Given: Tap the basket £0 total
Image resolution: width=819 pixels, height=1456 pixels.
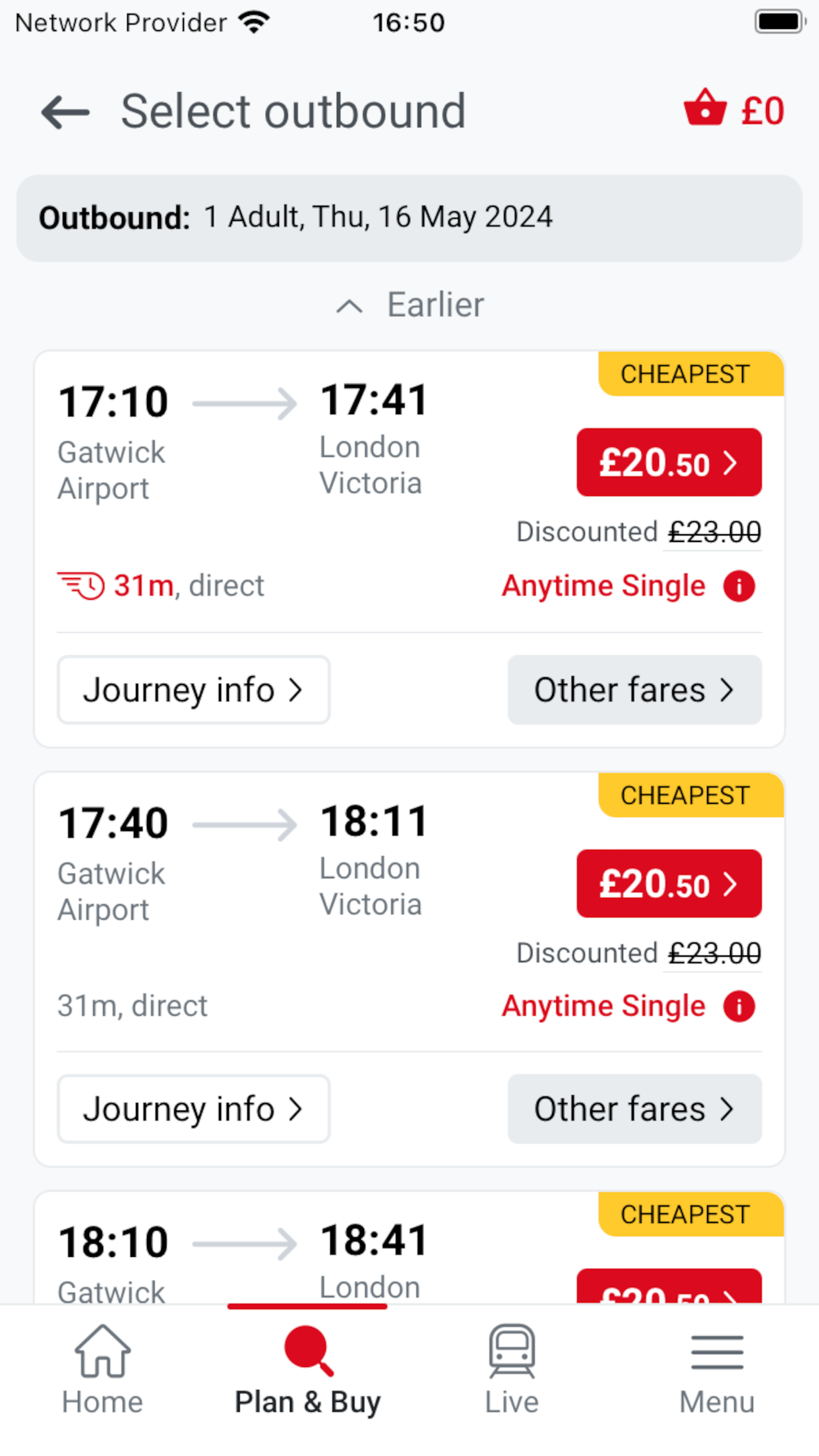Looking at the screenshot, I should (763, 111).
---*---
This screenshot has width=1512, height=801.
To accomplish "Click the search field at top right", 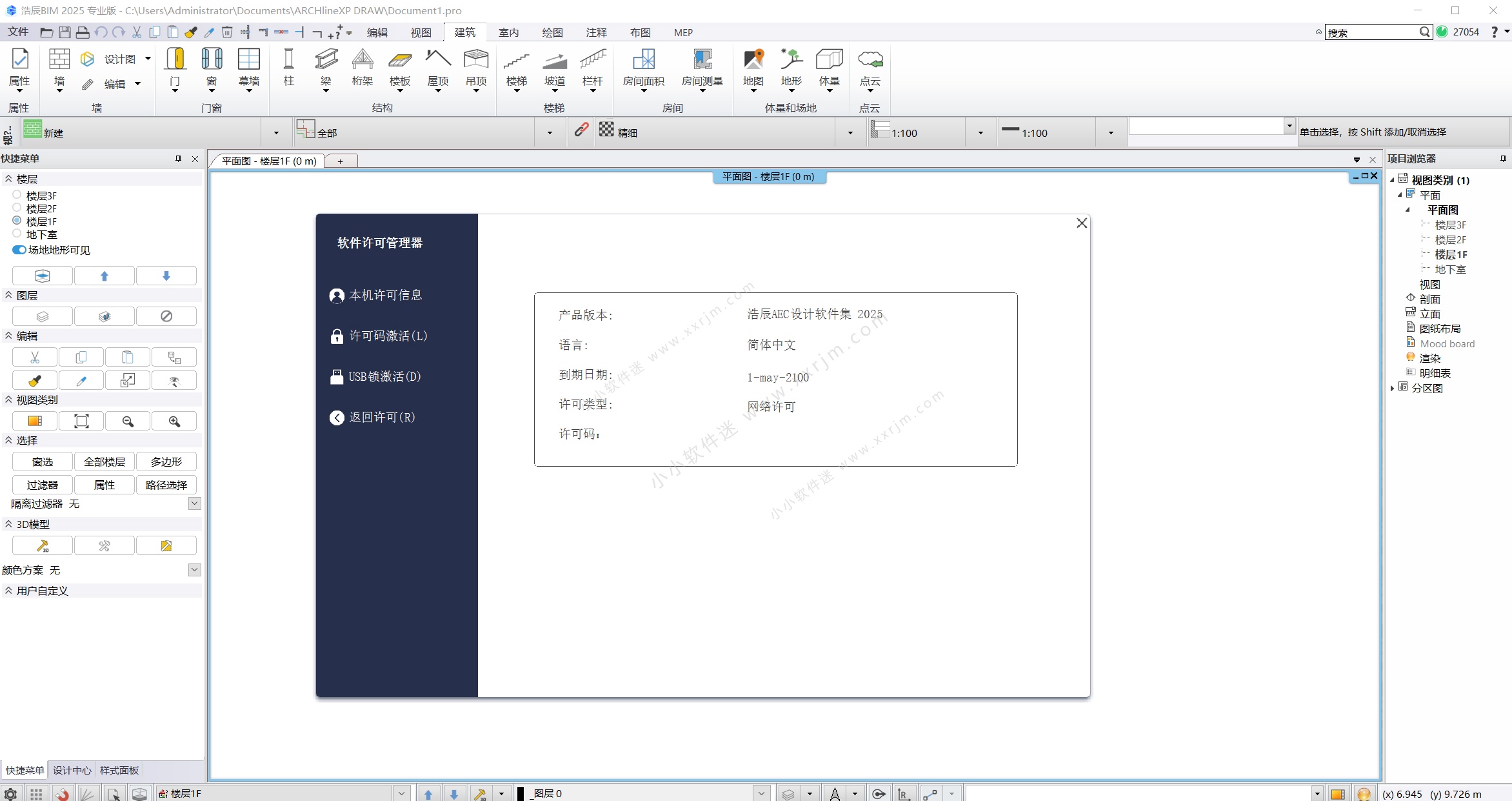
---*---
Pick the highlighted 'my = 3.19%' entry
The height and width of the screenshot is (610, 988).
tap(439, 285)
---*---
Written task
Retype everything from the line containing "Pick the highlighted 'my = 3.19%' entry" down to the line containing "tap(439, 285)", both ends included.

Result
Pick the highlighted 'my = 3.19%' entry
The height and width of the screenshot is (610, 988).
tap(439, 285)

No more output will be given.